By Brandy Harrison
GANANOQUE — Matt Calver moved from Alberta to take over a Gananoque dairy farm, only to get the call, one month in, that his barn was engulfed in flames.
“He had to come back here that night and walk up the laneway, knowing everything he purchased the farm for was gone. He was just devastated. He could hardly talk,” says Mel McLean, who handed over the reins of the farm on May 1 and stayed on to help Calver and his wife, Jill, get started.
McLean was almost home when he got the call just after 7 p.m. on June 7.
“I actually saw smoke about the same time my cell phone went off,” he says. “You couldn’t get within 100 ft. of the barn. There was no saving it. The minute a barn with hay has a fire, you could dump the St. Lawrence River on it and you wouldn’t be able to put it out.”

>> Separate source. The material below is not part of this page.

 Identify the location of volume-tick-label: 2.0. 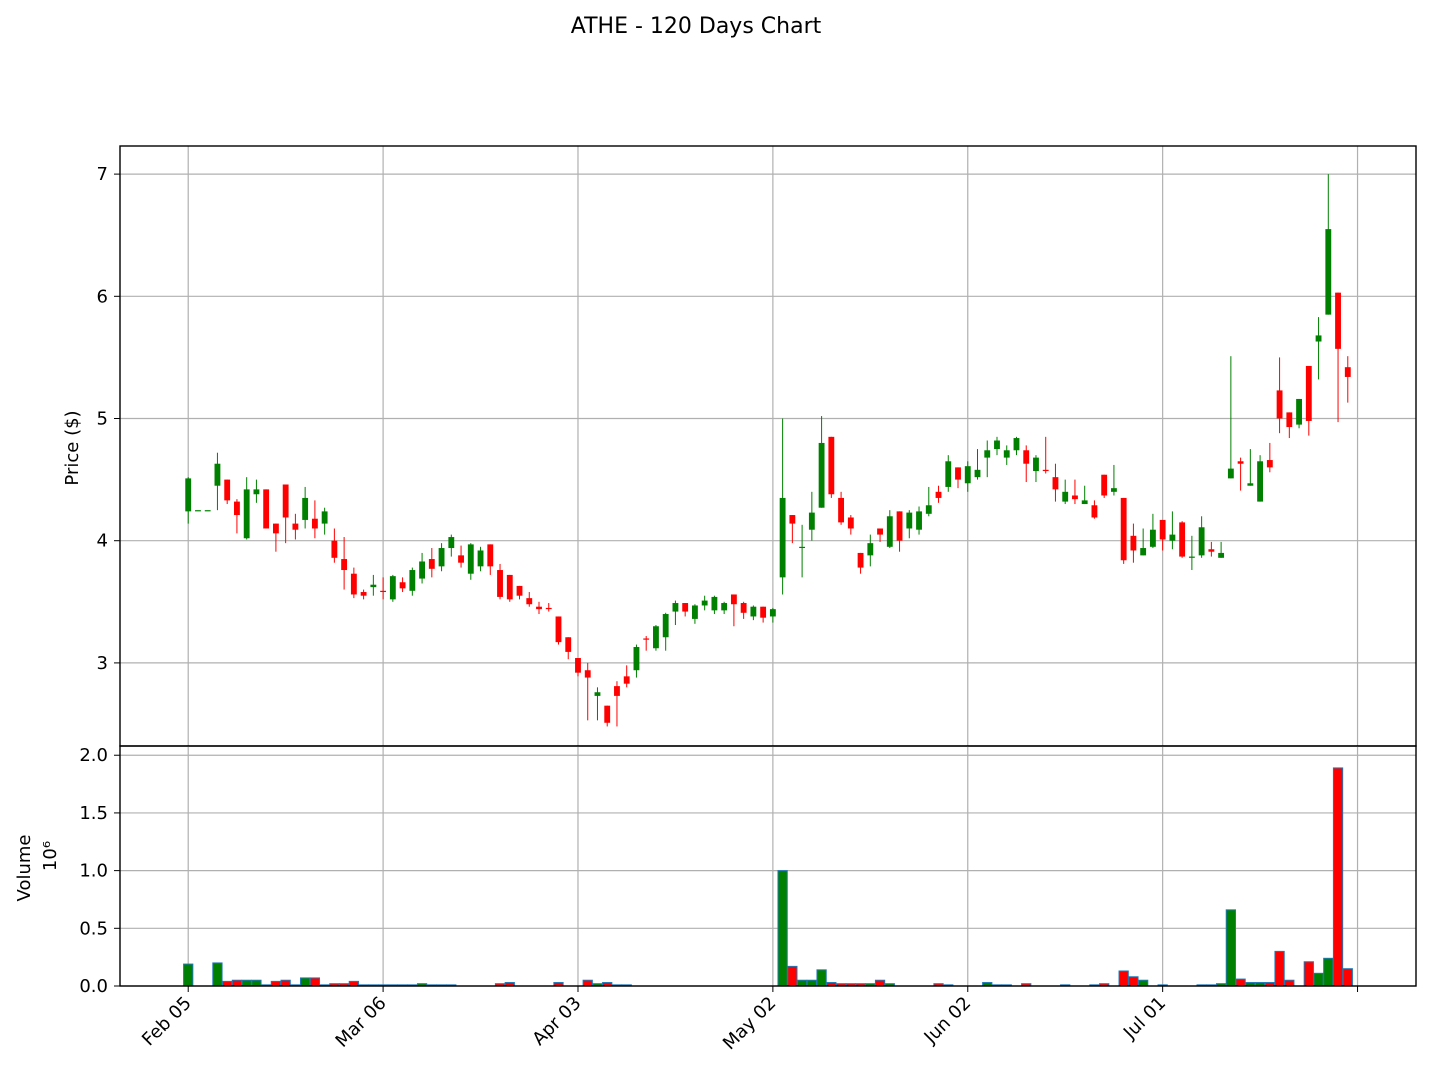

The 110 by 40 ft. barn, milk house, and additions were destroyed along with about 40 milk cows, dry cows and calves, as well as the cement silo and possibly both blue Harvestore silos. McLean managed to get tractors and equipment out of a nearby Cover-All and luckily the wind was blowing away from a heifer barn 150 ft. away.
Damages are estimated at more than $1 million.
Ontario Provincial Police have charged 18-year-old John Smid of Leeds and the Thousand Islands Township with arson.
The loss of the cows and 40 years of genetics hit McLean hardest. The Master Breeder had bred a few reserve all-Canadians and all-Americans and Stoneden Holsteins was also the home of the variant red gene, which made red and white Holsteins — a recessive trait — from cattle without red heritage. One of his red Goldwyn-sired cows, which had made $100,000 in embryo sales in the last two years, died in the fire.
“You’ll never replace what he lost in the cows,” says McLean, who still owned a handful of calves in the barn.
Within days of the fire, neighbours gathered around Sandy Thomson’s kitchen table to plan a benefit.
Thomson, who runs Sunrest Farm with her husband, Glen, lives only a mile down the road and tore out of the hayloft the moment she saw smoke.
“It’s every farmer’s worst nightmare. It’s tugged at everyone’s heartstrings. I don’t think many of us know Matt or Jill but we want to show them we’re here for them. This is a pull-together kind of community,” says Thomson, who is co-chairing the July 25 fundraiser with Charlene O’Connor of McCann Farm Automation.
The Gordanier family donated their Saturday night revenue at the Colonnade Golf and Country Club, in Joyceville, to host the old-fashioned barn dance, including a buffet. McCann is paying for the DJ.
Get $20 tickets by calling Thomson at 613-382-7965.
McLean isn’t surprised by the community turnout.
“I broke my kneecap right in half in an accident two days before we started haying. I didn’t do a thing for six weeks but people came and cut hay. It’s the way it’s always been. You couldn’t pay me to live in the city.”